TO DO: Starting with the line that contains "Click the lightbulb logo icon in corner" and stopping after the line that contains "Click the etcd-mstr-f7gm", return each line below exactly as written, with no others.

--- DATA TO USE ---

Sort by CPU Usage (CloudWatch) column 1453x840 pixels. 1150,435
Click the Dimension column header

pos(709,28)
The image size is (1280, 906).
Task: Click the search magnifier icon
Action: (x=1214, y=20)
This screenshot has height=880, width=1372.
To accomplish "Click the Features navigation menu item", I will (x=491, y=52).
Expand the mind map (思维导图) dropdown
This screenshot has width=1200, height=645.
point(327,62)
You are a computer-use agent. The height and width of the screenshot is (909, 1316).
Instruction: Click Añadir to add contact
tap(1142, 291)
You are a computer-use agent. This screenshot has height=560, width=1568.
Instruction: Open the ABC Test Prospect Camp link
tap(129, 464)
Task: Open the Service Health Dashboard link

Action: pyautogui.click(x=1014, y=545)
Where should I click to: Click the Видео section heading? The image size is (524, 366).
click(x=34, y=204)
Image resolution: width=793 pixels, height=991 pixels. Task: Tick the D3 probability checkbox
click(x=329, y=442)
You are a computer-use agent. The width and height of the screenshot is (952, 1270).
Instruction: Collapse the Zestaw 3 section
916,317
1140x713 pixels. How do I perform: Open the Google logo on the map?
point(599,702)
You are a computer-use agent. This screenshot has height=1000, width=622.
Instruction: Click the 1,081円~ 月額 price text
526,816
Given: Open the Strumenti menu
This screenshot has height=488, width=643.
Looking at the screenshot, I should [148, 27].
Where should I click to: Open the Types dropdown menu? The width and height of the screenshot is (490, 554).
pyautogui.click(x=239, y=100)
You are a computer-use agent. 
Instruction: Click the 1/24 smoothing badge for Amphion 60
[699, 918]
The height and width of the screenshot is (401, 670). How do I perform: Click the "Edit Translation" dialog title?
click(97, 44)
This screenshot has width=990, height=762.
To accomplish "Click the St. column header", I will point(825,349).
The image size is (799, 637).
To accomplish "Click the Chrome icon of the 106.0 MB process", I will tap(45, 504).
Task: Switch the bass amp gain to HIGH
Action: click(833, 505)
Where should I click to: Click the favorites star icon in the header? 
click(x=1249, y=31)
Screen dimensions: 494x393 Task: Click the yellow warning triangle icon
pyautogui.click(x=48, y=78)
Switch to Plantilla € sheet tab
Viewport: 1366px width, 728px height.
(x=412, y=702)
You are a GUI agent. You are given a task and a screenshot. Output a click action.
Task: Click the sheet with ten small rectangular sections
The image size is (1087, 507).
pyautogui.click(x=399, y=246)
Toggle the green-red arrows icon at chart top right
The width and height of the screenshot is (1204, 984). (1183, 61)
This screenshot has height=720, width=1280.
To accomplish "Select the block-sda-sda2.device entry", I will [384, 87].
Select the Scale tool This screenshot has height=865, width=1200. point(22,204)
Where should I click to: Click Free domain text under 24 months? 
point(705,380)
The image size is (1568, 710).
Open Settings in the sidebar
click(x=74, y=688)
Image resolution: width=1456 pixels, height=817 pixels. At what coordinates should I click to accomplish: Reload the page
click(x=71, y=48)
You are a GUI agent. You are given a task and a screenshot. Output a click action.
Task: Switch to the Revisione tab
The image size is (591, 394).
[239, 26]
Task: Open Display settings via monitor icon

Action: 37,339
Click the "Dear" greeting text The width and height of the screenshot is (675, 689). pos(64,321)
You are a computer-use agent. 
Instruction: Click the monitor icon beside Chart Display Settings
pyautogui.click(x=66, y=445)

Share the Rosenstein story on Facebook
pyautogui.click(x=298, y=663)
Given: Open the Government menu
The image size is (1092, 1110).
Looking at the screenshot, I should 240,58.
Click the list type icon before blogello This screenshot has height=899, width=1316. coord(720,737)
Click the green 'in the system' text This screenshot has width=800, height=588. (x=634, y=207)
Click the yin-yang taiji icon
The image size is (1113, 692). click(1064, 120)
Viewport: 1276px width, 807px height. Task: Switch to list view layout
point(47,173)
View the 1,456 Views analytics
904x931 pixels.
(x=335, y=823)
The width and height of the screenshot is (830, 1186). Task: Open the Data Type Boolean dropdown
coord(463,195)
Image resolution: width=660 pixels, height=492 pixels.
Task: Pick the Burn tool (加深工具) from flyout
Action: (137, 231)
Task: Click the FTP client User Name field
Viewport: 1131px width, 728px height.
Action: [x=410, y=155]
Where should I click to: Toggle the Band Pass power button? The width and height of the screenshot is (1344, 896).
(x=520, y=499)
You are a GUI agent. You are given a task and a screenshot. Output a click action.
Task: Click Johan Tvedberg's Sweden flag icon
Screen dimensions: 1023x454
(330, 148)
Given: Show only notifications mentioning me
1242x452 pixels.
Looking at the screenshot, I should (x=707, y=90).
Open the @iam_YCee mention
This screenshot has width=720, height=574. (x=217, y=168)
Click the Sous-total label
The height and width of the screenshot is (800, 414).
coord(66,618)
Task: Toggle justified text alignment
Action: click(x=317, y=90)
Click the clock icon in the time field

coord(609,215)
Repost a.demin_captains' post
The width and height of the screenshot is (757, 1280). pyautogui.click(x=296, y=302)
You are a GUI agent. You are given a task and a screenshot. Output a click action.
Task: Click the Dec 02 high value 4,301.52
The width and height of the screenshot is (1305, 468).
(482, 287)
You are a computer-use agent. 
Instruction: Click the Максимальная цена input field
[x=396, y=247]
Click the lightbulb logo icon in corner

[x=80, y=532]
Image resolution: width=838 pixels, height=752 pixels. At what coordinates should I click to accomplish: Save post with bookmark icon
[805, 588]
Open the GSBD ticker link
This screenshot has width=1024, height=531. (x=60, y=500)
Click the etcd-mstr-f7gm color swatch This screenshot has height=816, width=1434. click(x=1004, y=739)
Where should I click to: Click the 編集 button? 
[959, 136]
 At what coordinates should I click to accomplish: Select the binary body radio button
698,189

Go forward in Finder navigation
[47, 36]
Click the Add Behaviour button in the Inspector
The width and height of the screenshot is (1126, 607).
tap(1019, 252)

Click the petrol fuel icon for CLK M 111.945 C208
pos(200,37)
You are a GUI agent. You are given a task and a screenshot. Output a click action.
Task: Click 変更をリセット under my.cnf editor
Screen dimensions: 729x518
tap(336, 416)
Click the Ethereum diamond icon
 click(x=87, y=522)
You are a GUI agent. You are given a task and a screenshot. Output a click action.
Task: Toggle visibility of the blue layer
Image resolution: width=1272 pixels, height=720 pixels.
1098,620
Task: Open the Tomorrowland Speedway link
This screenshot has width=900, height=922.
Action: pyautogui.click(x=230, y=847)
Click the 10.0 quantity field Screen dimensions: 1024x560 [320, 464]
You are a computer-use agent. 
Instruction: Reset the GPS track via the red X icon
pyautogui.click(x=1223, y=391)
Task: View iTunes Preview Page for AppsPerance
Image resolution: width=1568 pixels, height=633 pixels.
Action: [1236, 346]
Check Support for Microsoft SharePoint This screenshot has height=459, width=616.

---

COMPLETED TASK:
Click the lightbulb logo icon in corner

[x=80, y=532]
Image resolution: width=838 pixels, height=752 pixels. At what coordinates should I click to accomplish: Save post with bookmark icon
[805, 588]
Open the GSBD ticker link
This screenshot has width=1024, height=531. (x=60, y=500)
Click the etcd-mstr-f7gm color swatch This screenshot has height=816, width=1434. click(x=1004, y=739)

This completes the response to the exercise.